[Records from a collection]
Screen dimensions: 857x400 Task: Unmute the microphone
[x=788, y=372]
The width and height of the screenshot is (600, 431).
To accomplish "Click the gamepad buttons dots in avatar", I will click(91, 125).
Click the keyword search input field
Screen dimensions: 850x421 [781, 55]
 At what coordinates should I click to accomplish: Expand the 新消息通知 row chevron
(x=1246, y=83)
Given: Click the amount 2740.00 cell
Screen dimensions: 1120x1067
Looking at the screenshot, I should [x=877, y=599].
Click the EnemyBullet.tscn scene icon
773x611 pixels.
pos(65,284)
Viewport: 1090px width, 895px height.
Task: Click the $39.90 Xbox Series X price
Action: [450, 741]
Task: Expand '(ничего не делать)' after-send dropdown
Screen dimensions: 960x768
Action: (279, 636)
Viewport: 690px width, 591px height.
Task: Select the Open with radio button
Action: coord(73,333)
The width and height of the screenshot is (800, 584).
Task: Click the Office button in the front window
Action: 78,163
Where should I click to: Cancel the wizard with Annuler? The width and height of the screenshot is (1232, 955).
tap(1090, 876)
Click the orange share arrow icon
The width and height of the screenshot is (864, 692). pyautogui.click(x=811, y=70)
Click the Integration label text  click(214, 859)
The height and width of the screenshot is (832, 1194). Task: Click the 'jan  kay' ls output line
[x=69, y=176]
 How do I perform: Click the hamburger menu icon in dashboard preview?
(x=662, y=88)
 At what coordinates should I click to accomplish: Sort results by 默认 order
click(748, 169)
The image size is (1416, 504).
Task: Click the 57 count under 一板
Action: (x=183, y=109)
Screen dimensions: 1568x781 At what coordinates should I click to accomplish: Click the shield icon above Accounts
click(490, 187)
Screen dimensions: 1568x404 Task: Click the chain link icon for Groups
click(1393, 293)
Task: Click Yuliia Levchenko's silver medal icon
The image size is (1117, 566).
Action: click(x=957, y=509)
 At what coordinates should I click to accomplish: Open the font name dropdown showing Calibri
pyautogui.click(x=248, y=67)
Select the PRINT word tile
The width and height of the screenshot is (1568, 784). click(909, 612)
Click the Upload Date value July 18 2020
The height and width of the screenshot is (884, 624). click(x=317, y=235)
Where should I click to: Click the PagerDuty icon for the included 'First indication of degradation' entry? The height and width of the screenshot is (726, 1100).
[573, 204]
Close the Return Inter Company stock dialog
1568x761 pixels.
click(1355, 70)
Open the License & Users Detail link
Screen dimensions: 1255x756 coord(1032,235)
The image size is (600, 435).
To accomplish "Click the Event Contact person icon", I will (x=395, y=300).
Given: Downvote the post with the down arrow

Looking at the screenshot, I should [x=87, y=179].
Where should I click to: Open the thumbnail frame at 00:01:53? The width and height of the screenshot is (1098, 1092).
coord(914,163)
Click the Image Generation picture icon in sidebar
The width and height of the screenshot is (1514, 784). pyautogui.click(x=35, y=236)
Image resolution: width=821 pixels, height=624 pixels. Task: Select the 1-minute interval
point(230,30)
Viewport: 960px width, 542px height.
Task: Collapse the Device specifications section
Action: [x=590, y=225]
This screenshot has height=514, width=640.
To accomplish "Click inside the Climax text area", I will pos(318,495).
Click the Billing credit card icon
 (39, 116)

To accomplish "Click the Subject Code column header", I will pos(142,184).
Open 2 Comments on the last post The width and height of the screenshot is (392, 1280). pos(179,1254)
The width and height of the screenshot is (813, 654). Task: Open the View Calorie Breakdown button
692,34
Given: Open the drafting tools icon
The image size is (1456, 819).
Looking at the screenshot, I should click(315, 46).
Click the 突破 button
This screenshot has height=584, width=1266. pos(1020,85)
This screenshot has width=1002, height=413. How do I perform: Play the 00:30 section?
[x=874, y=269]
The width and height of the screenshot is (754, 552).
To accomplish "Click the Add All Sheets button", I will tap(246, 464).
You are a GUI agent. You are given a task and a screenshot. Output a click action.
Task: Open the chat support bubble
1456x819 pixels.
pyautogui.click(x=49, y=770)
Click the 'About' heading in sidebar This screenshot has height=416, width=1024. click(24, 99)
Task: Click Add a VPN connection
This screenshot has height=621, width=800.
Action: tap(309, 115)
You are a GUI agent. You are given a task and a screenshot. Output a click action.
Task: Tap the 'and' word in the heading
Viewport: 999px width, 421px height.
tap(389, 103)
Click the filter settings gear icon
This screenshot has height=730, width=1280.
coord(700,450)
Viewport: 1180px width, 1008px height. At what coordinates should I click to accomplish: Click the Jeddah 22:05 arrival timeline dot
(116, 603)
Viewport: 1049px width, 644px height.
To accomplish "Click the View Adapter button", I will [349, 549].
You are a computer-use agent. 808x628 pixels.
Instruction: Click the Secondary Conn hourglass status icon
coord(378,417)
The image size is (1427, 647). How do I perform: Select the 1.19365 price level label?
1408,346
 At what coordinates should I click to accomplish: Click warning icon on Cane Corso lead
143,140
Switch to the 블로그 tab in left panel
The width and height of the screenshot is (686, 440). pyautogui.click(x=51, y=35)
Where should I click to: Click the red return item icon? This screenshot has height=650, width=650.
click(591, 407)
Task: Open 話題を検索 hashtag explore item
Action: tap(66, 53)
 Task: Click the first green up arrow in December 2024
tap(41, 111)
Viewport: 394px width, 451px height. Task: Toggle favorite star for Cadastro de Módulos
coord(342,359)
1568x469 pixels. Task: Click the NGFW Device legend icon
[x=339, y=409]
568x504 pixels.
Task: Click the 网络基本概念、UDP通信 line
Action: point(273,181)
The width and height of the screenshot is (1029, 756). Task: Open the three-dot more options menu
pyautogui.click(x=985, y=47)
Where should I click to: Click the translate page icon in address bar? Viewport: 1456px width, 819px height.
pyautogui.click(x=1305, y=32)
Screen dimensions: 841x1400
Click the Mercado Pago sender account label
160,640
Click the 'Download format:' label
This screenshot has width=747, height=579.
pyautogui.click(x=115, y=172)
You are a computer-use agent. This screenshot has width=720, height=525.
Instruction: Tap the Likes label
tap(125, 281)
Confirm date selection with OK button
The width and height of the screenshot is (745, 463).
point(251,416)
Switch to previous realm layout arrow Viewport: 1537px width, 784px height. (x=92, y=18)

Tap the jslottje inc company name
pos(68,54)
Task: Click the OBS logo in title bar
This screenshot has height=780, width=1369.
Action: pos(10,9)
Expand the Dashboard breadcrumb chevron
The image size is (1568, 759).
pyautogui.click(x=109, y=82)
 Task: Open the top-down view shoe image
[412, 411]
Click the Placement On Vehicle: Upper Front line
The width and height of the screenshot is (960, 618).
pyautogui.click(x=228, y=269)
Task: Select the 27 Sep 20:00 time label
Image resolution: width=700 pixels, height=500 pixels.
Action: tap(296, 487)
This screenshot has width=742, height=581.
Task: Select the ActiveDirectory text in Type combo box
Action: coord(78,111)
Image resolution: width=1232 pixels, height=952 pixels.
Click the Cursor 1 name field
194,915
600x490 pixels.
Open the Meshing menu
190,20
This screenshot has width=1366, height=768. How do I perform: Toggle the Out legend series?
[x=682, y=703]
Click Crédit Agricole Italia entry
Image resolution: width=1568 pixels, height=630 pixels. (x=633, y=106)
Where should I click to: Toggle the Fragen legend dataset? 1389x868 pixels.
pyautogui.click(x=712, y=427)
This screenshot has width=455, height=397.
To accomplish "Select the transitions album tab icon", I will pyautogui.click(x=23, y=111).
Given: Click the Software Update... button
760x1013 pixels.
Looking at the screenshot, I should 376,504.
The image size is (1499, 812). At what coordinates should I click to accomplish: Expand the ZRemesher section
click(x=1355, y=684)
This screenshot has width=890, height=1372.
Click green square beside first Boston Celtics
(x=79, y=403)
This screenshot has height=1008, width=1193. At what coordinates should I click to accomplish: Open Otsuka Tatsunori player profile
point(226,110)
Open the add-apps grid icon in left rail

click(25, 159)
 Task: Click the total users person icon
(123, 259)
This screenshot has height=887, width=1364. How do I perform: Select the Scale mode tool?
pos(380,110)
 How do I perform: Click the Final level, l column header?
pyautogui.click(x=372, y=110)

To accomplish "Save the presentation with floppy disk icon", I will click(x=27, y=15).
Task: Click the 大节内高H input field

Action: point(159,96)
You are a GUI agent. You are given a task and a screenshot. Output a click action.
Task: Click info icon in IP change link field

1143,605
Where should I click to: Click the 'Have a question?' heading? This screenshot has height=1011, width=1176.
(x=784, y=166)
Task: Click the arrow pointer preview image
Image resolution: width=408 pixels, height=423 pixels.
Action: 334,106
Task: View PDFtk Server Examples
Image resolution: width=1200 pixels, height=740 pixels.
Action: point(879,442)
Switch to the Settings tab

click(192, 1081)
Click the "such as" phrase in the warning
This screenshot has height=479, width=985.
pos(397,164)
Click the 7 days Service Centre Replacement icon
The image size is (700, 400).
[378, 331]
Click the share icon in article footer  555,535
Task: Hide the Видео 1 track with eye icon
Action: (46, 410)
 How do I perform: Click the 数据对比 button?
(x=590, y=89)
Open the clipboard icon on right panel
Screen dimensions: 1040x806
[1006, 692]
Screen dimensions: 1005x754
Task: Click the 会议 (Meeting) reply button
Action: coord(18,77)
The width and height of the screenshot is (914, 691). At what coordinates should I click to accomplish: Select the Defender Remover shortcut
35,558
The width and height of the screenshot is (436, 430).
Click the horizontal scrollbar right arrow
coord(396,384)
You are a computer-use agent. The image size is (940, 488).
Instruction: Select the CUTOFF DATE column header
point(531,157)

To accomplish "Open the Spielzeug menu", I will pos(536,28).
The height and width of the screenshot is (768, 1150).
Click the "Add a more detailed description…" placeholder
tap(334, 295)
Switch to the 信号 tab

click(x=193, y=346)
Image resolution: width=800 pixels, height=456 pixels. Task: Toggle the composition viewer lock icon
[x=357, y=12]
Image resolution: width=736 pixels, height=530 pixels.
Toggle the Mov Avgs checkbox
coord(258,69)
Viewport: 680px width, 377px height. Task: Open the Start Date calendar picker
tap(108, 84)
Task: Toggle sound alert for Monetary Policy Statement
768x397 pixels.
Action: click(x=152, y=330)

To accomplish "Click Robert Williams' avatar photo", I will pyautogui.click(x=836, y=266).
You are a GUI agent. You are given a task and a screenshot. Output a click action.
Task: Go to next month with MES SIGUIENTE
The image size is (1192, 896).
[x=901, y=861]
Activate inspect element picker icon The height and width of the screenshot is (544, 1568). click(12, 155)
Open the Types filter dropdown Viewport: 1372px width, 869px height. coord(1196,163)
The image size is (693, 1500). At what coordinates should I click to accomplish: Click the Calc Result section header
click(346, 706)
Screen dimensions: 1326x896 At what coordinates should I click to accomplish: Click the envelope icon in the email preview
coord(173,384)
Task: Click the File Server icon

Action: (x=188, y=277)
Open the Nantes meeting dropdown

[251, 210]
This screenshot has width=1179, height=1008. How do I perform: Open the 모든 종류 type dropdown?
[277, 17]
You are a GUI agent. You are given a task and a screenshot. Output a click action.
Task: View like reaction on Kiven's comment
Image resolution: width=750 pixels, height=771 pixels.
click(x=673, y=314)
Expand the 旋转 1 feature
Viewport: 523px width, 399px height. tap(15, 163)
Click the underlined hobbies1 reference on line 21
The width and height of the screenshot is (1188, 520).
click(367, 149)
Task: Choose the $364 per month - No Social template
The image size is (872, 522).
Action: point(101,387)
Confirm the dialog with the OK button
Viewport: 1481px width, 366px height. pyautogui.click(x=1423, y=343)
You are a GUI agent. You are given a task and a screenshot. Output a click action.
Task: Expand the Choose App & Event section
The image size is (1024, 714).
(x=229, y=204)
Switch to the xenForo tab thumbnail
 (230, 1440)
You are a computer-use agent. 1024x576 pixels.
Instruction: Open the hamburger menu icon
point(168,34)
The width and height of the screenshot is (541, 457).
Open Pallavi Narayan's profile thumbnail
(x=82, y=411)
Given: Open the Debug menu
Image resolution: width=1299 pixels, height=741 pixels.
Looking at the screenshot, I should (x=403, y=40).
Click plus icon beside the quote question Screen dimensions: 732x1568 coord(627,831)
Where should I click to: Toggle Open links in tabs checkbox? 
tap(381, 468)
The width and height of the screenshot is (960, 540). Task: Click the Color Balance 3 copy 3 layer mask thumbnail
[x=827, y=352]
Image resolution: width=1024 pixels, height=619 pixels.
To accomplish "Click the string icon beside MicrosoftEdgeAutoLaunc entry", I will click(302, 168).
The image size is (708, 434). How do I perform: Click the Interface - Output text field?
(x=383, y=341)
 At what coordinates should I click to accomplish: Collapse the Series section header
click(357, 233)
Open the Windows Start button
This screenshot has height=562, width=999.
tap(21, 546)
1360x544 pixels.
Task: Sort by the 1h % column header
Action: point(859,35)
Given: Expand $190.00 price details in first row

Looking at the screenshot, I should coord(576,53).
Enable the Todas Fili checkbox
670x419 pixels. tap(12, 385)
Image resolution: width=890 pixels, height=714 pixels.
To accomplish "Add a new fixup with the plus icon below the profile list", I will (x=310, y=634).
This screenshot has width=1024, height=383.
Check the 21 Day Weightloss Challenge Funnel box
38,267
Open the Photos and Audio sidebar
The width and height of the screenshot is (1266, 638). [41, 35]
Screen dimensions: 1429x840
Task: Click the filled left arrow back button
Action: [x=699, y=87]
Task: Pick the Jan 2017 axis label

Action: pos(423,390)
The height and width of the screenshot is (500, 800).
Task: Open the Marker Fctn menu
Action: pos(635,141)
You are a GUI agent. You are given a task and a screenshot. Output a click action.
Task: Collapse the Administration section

*TASK STATEMENT*. Only one stretch of the entries above is wanted: the lines from the one containing "Where should I click to: Click the translate" through the one containing "Confirm date selection with OK button". Please reproduce it exactly.

*SOLUTION FOR THIS TASK*.
Where should I click to: Click the translate page icon in address bar? Viewport: 1456px width, 819px height.
pyautogui.click(x=1305, y=32)
Screen dimensions: 841x1400
Click the Mercado Pago sender account label
160,640
Click the 'Download format:' label
This screenshot has width=747, height=579.
pyautogui.click(x=115, y=172)
You are a computer-use agent. This screenshot has width=720, height=525.
Instruction: Tap the Likes label
tap(125, 281)
Confirm date selection with OK button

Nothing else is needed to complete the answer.